Digg's Kevin Rose = Robespierre?
Suffering from insomnia brought on by someone's 3 day packing procastination (which has now devolved into packing panick), so I've been catching up on RSS feeds. Over at TLF, Tim Lee is using the AACS/Digg story to rehash the same tired arguments about DRM and DMCA. We all do it, but I feel like anyone focused on that angle is completely missing the real story.
Over at Silicon Valley Watcher, Tom Foremeski is all over it. The whole thing reminds me of a story about the French Revolution's Robespierre, who supposedly leapt from his chair as soon as he saw a mob assembling outside and said "I must see which way the crowd is headed,for I am their leader." The real story here is about Web2.0 and its future. As Foremski tells it:
In other words, in Digg's success is the seed of its own destruction - and it is not alone. Any truly user-driven site can careen out of control at any time.
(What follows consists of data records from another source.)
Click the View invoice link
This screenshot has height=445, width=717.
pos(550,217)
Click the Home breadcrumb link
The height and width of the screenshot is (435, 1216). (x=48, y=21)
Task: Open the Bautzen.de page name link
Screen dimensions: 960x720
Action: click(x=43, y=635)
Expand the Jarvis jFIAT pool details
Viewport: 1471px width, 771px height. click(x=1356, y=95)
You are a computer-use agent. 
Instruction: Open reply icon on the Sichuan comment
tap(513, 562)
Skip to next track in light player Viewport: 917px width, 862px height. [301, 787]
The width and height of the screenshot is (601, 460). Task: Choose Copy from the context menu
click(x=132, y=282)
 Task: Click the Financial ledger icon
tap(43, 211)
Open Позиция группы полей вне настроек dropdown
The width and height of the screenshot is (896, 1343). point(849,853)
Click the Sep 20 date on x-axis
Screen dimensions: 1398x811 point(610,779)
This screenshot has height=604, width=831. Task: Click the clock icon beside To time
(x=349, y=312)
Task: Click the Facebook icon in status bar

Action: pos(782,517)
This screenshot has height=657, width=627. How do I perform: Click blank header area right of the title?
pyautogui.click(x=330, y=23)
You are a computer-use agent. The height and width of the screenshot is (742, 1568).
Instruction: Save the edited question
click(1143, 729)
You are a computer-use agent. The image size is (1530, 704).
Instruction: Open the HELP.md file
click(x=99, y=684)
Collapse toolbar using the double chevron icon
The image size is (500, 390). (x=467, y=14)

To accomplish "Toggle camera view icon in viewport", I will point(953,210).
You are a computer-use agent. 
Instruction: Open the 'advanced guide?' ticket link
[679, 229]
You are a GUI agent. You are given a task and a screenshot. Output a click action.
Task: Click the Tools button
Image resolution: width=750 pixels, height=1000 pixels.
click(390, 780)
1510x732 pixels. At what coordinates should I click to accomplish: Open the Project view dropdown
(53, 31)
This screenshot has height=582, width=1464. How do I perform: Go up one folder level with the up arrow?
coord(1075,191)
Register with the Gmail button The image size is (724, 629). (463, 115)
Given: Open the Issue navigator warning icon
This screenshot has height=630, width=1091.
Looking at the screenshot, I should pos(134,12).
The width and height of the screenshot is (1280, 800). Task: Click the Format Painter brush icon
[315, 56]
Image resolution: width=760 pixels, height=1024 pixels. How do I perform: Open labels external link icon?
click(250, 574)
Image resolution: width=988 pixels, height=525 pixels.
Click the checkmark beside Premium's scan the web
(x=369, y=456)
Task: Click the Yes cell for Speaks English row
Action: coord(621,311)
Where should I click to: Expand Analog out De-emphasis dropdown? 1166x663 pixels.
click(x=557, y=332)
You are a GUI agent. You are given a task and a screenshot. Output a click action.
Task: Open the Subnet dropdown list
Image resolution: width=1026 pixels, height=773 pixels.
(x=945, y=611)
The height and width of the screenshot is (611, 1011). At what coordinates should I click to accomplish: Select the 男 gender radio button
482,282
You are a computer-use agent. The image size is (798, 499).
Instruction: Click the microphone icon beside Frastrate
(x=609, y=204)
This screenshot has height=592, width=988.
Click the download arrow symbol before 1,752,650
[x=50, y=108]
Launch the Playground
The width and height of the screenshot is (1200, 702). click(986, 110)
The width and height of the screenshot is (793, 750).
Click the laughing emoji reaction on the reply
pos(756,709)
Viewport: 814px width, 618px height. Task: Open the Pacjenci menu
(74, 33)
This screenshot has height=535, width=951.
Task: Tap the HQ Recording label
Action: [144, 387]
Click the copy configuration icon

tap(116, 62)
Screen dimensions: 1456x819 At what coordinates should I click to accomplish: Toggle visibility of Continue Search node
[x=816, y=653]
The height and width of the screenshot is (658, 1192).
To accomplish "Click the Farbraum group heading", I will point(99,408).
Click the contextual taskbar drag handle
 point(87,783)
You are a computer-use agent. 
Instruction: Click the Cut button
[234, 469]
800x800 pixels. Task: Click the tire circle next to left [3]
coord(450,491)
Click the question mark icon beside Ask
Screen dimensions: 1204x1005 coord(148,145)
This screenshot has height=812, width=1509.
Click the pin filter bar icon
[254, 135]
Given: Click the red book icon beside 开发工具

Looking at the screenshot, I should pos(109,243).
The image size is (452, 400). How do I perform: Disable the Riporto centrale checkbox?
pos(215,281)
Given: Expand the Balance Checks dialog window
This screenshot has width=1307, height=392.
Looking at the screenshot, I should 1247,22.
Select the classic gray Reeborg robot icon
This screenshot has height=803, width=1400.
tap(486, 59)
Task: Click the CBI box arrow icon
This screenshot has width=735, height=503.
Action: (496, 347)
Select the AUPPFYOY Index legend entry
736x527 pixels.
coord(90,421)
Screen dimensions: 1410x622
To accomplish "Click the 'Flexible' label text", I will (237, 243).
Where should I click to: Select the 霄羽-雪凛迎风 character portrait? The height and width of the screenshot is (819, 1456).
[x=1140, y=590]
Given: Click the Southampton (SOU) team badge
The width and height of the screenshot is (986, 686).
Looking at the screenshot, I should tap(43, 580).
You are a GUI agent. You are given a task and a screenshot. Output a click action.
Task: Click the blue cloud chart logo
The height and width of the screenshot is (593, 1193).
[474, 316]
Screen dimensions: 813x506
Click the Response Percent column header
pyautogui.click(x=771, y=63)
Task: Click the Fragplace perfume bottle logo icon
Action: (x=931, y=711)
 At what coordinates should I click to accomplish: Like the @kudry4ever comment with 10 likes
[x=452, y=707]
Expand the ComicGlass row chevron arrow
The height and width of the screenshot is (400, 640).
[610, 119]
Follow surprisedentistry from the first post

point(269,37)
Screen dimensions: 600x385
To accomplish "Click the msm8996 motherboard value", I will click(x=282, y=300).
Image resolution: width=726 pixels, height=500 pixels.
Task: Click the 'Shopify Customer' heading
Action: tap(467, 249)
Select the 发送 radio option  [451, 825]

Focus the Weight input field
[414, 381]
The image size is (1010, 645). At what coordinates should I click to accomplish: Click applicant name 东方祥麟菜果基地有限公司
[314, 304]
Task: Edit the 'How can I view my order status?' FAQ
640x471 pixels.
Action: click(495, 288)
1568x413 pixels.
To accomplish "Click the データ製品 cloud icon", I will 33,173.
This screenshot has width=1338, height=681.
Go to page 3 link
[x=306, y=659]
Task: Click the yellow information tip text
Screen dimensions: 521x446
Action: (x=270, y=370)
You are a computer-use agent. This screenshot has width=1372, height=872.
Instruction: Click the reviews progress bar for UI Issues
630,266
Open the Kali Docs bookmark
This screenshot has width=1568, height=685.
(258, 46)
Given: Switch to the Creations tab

Digg realized that continuing to act within the law seriously threatened to leave the site an abandoned empty husk, that they could not have both legal protection and a business, so they opted for business over no business, albeit one with a huge, gaping chasm that will be excavated by corporate lawyers.
The real story here is about the ephemeral nature of Web2.0 companies. When your value is based on the people you attract more than the value of any product or service you provide, your grasp on success is tenuous at best. You will always be at the mercy of 5-10 percent of your users that are most active and usually most crazy. Web2.0 has a lot of promise, but it also has some potential pitfalls. We've just seen one of them. When you're relying on "mobs," well, you're relying on MOBS.
The events at digg refute completely one of the stupid meme's I have been seeing from the corporate fascist crowd (e.g., IP Central, CEI) which goes something like this: that the Free Culture/Open Source movement does not respond to market forces. Digg was exactly responding to market forces, when it stopped deleting posts with the number that AACS LA keep secret..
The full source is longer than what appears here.